Re-run the effective-route-table check; the same prefixes should now show Next Hop Type: VirtualNetworkGateway. Convergence is BGP-driven: with default timers, expect failover on the order of tens of seconds to ~3 minutes depending on hold timers and whether BFD is in play. Measure it with a continuous ping during the cutover and record the gap. Restore by removing the shutdown.

Resiliency and monitoring checklist

Monitoring and the 4,000-route limit

Private peering accepts a maximum of 4,000 IPv4 routes on Standard and 10,000 on Premium. Blow past it and the BGP session drops - not gracefully degrades, drops - taking down that whole peering. The usual cause is redistributing your entire on-prem routing table into BGP instead of summarized supernets. Always advertise summaries (e.g. one 10.50.0.0/16 rather than 256 /24s) and watch the count.

Track route counts and session health with the circuit’s metrics and ARP/route tables on a schedule. Wire alerts on the platform metrics that actually predict an outage:

# Alert if a BGP session on the circuit goes unavailable
az monitor metrics alert create \
  --name alrt-er-bgp-down \
  --resource-group rg-connectivity \
  --scopes "$(az network express-route show -g rg-connectivity -n erc-prod-svc --query id -o tsv)" \
  --condition "avg BgpAvailability < 100" \
  --window-size 5m --evaluation-frequency 1m \
  --description "ExpressRoute private peering BGP availability dropped"

Add Connection Monitor (Network Watcher) end-to-end probes from on-prem to an Azure VM over the circuit so you alert on real reachability and latency, not just control-plane state. Graph BitsInPerSecond/BitsOutPerSecond against your bandwidth to catch saturation before users do.

The single most common ExpressRoute outage I have root-caused is a non-redundant “redundant” circuit: one BGP session quietly down for weeks, then the surviving MSEE goes into maintenance and everything fails at once. Alert on per-session availability, not aggregate circuit state, and your future self will thank you.

Enterprise scenario

A payments platform we ran had ExpressRoute private peering plus a Site-to-Site VPN backup, weights set correctly, and a quarterly failover drill that always passed.

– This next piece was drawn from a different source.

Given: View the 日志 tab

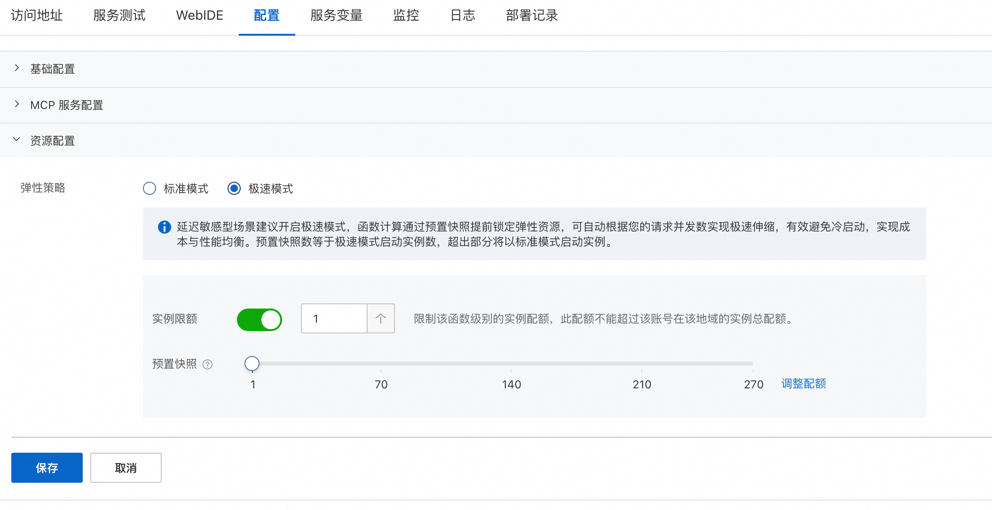Looking at the screenshot, I should click(463, 15).
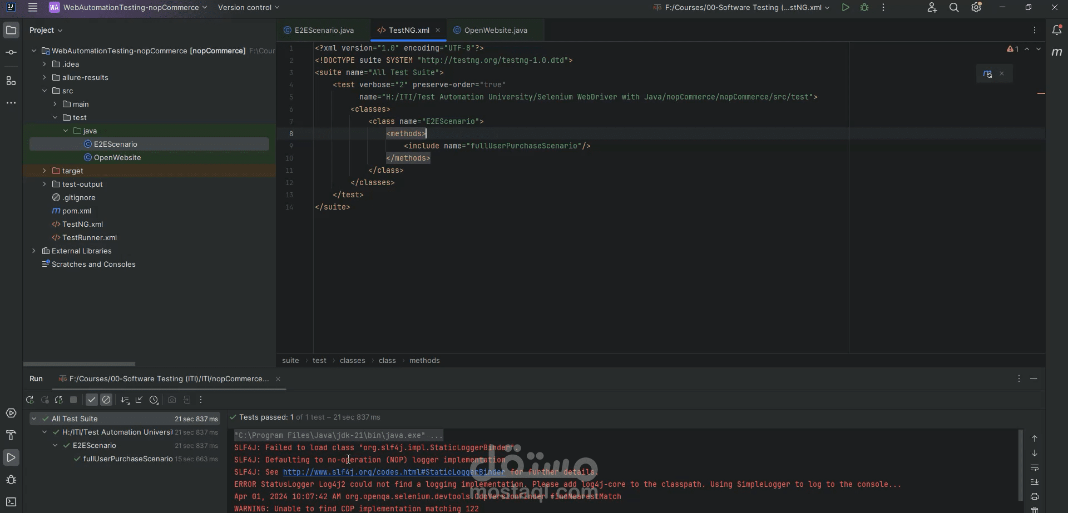1068x513 pixels.
Task: Click the next warning navigation arrow
Action: tap(1039, 49)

Then a real fiber cut hit the peering location at 02:00. ExpressRoute withdrew, VPN took over - and throughput collapsed. Batch settlement that ran in 40 minutes on ExpressRoute was projected at 6+ hours over the tunnel. The team had validated routing failover but never capacity failover.

Root cause was two-fold. First, the VPN gateway was a VpnGw1 (650 Mbps aggregate) backing a 1 Gbps circuit that regularly ran at 700 Mbps - the backup was structurally undersized. Second, a single IPsec tunnel is capped around 1.25 Gbps and, more importantly, a single TCP flow rides one tunnel; the chatty replication never spread across tunnels.

The fix was to right-size the backup as a first-class path, not a token one. They moved to VpnGw3 with active-active mode (two gateway instances, two public IPs, two tunnels to on-prem) so flows hash across tunnels, and validated with iperf during a window, not just ping.

az network vnet-gateway update \
  --name vpngw-backup --resource-group rg-connectivity \
  --sku VpnGw3 --set activeActive=true

The lesson that went into every design review afterward: a backup path you have only tested for reachability is not tested. Drive production-representative load across it - ER weight/local-pref still keeps it idle in steady state, so the drill costs nothing but an iperf run.